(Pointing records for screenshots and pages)
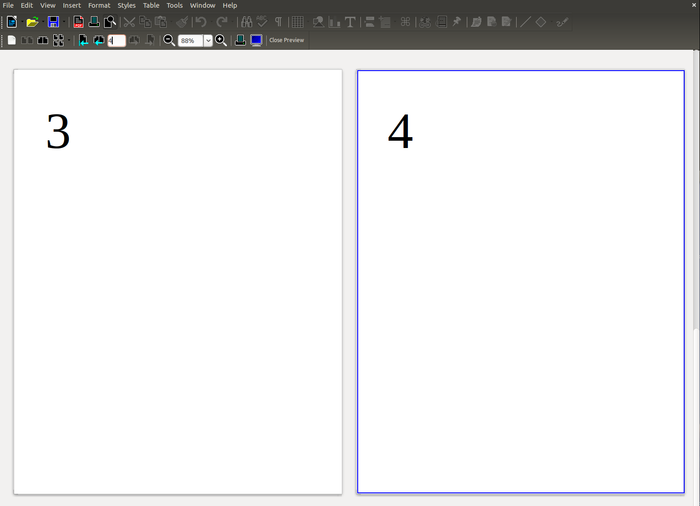Screen dimensions: 700x506
Task: Click the page number input field
Action: pos(116,40)
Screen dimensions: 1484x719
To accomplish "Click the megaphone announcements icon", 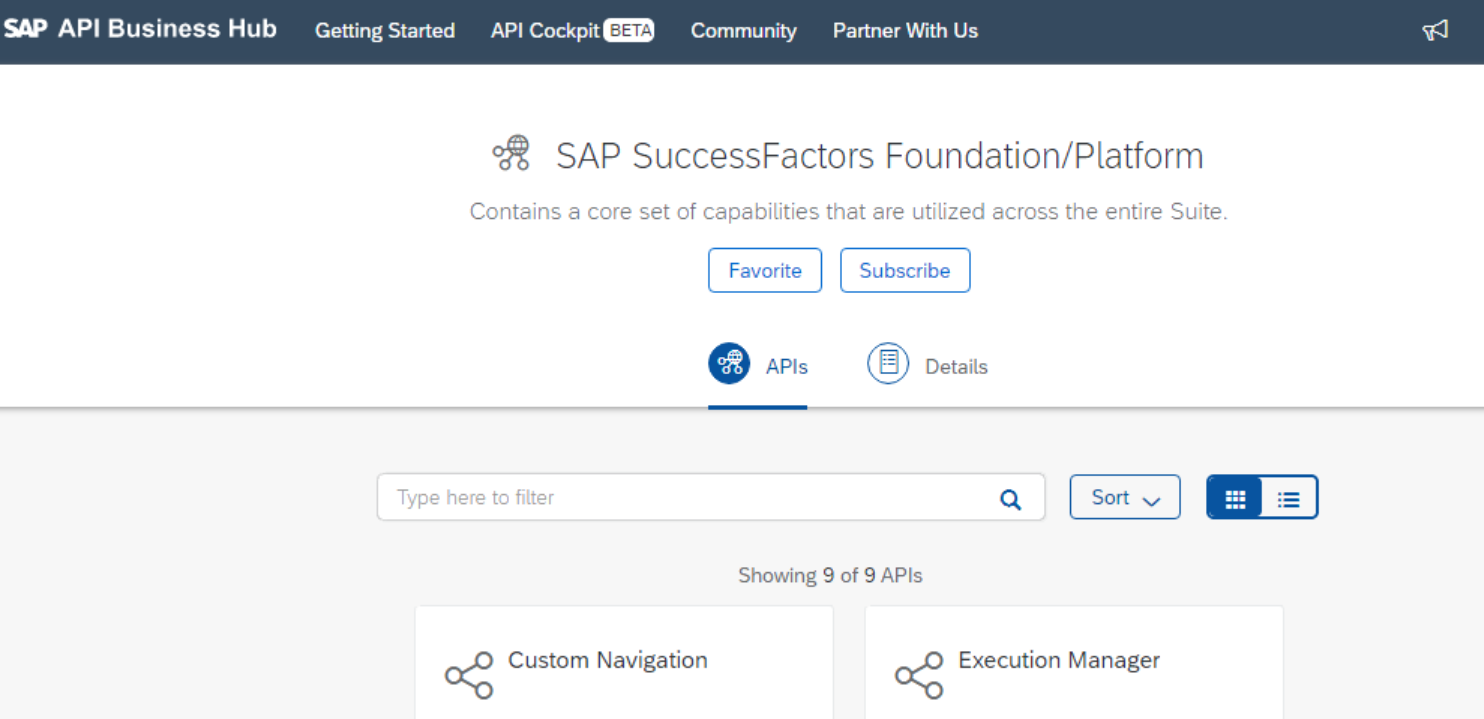I will [1435, 30].
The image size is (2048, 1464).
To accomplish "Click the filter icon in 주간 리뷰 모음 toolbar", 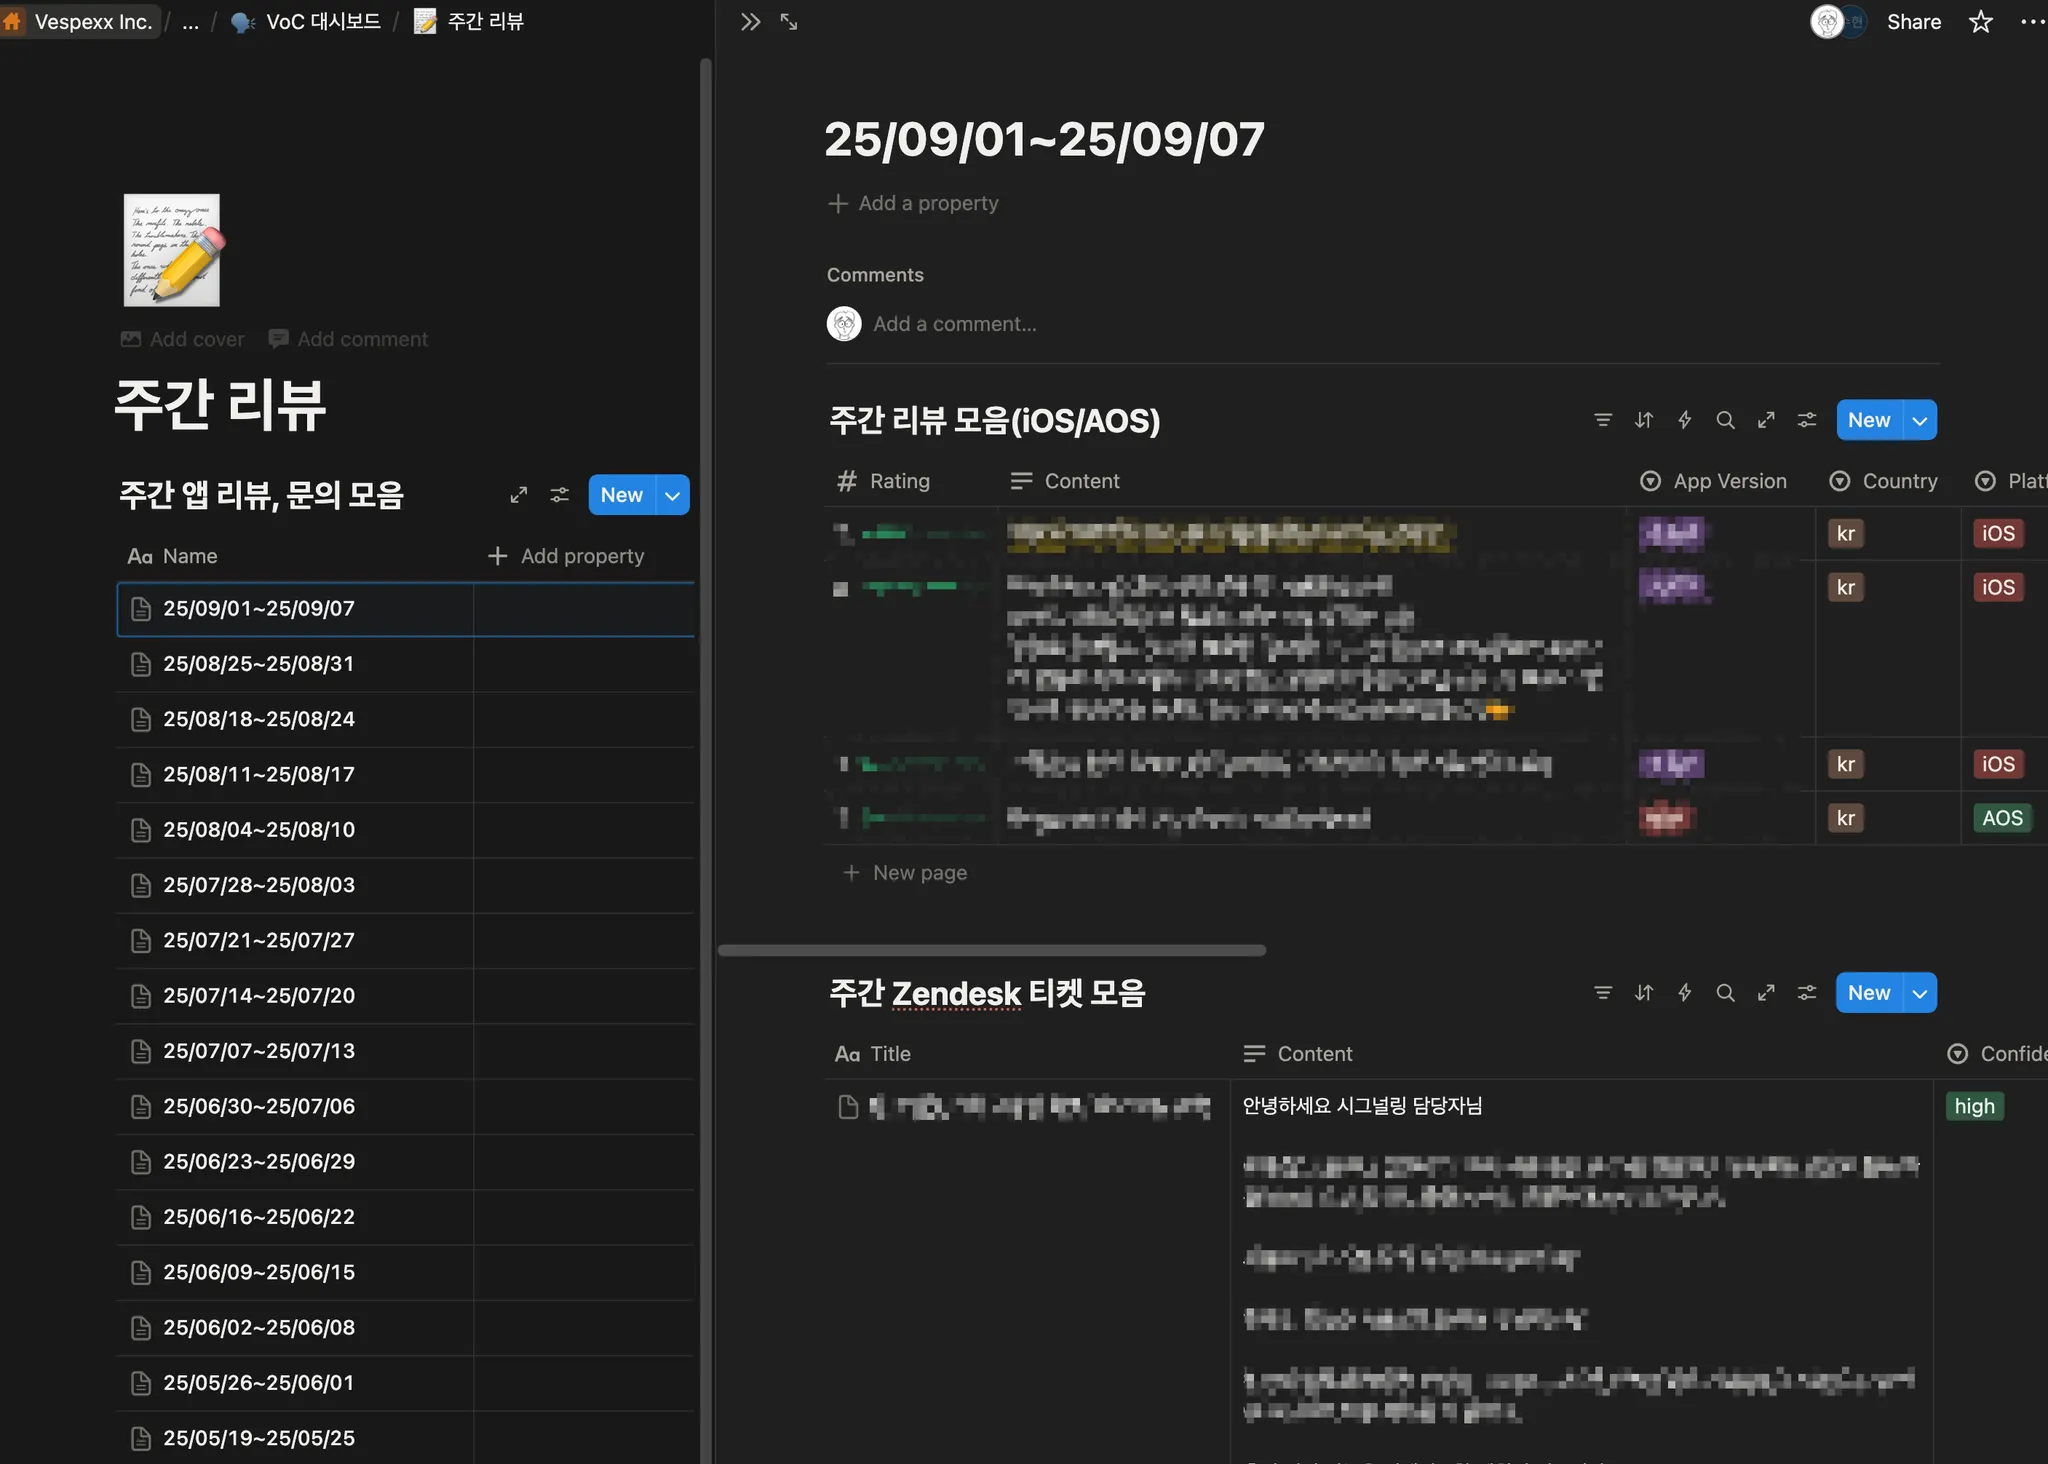I will coord(1603,420).
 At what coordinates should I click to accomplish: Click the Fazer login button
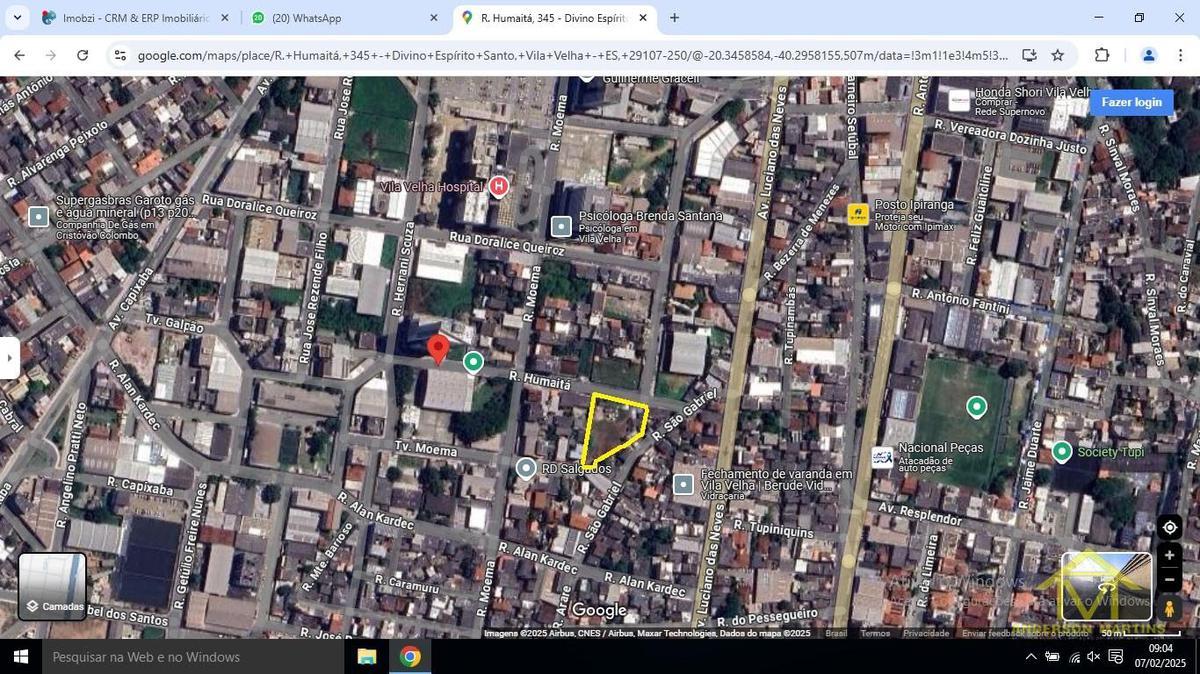pos(1131,102)
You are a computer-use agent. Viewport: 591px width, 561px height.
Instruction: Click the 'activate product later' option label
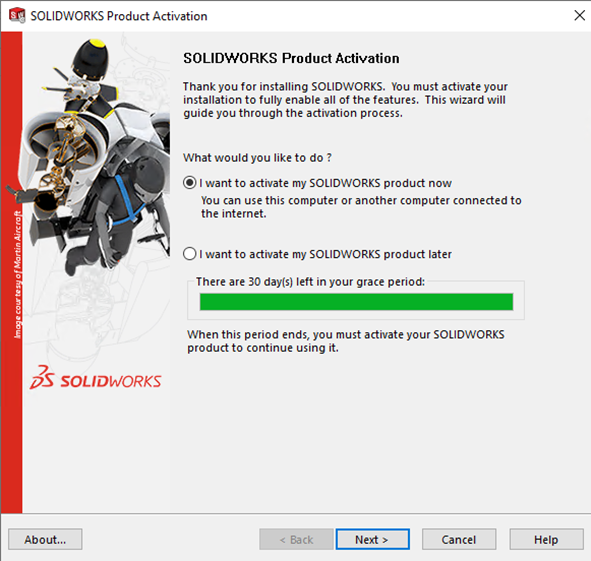point(325,254)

• Set exercise:
Can you put the stretch of the material from the line containing "At what coordinates" through the end into a numbered list, with blank lines left out? Leave the pictures out.

• Task answer:
1.  At what coordinates should I click to accomplish: Click the Fazer login button
2. pos(1131,102)
3. You are a computer-use agent. Viewport: 591px width, 561px height.
4. Instruction: Click the 'activate product later' option label
5. point(325,254)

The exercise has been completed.